Measurement of the Beam Energy of a Cyclotron using a Copper-Foils Technique

  • Mr Ali Asad, Australia
  • Roger Price, Department of Medical Technology abd Physics- Sir Charles Gairdner Hospital, Australia
  • Mr Adam Fleming, School of Physics, University of Western Australia, Australia
  • John Burrage, Deparmtent of Medical Engineering and Physics- Royal Perth Hospital, Australia
  • Mr David Cryer, Department of Medical Technology abd Physics- Sir Charles Gairdner Hospital, Australia
  • Mr Sun Chan, Department of Medical Technology abd Physics- Sir Charles Gairdner Hospital, Australia
  • Tom Deans
  • Salim Saddiqui
  • The 18MeV cyclotron at SCGH (Perth) daily produces PET radioisotopes. An external beam line, incorporating an in-house designed target-holder, has been utilised to explore (p,x) solid targetry in the proton energy-range 7-18MeV. Some solid-targetry techniques require a degrader for reducing beam energy. We investigated a technique to measure the proton-beam energy, with or without a degrader.

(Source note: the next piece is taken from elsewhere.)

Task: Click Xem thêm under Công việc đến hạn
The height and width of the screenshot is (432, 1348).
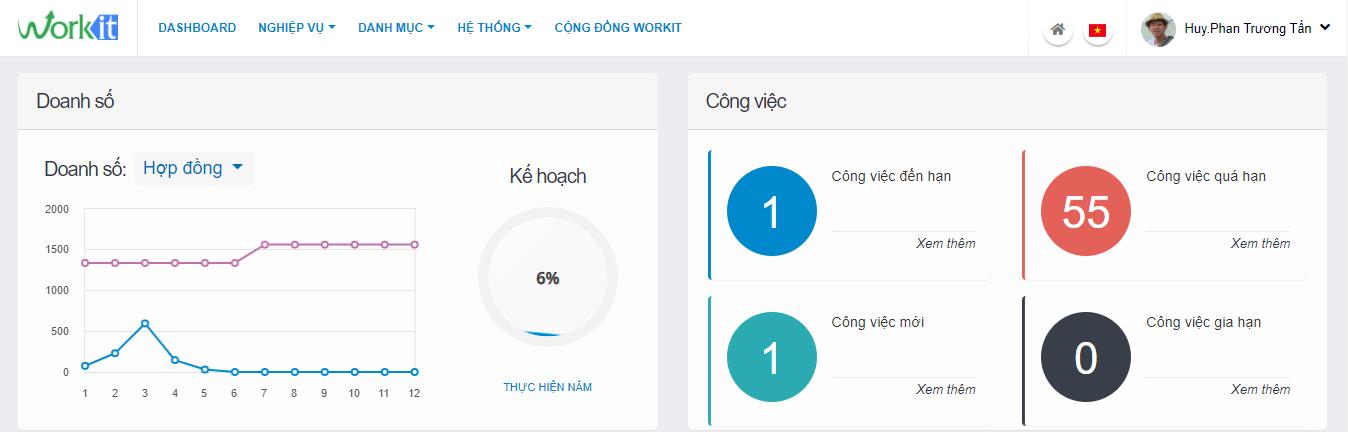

    Stacks of natural-copper (Cu) foils (31% Cu-65, 69% Cu-63), purity >99.98% and thicknesses (100, 75, 50 or 25μm) were proton-bombarded in separate runs. In separate determinations for each run, activities of Zn-63, Zn-65 and (depending on beam energy) Zn-62 in each foil were then measured by HPGe γ-spectroscopy, and together with stopping-power and reaction-specific cross section data were used to calculate incident beam energy. Materials for a degrader were aluminium and graphite with calculated thicknesses of 0.920 and 1.128mm, respectively, designed to reduce the energy from 18MeV to 11.4MeV, specifically to optimise the reaction Ni-64(p,n)Cu-64, currently under study in our laboratory. Beam energies thus derived from Zn-63 or Zn-65 had (eg; for thickness=100μm) precision (+ 95%CI) of < +0.10MeV.
    Conclusion; the method can precisely determine the energy of the proton beam, using either Zn-63 or Zn-65. It is sufficiently precise to determine the energy decrease arising from deliberate insertion of a beam degrader, in the event of the need to optimize the beam energy, for particular (p,x) solid-targetry reaction, over the proton energy range 7-18MeV, embracing production of a range of biomedically relevant isotopes such as I-124, Zr-89 and Cu-64.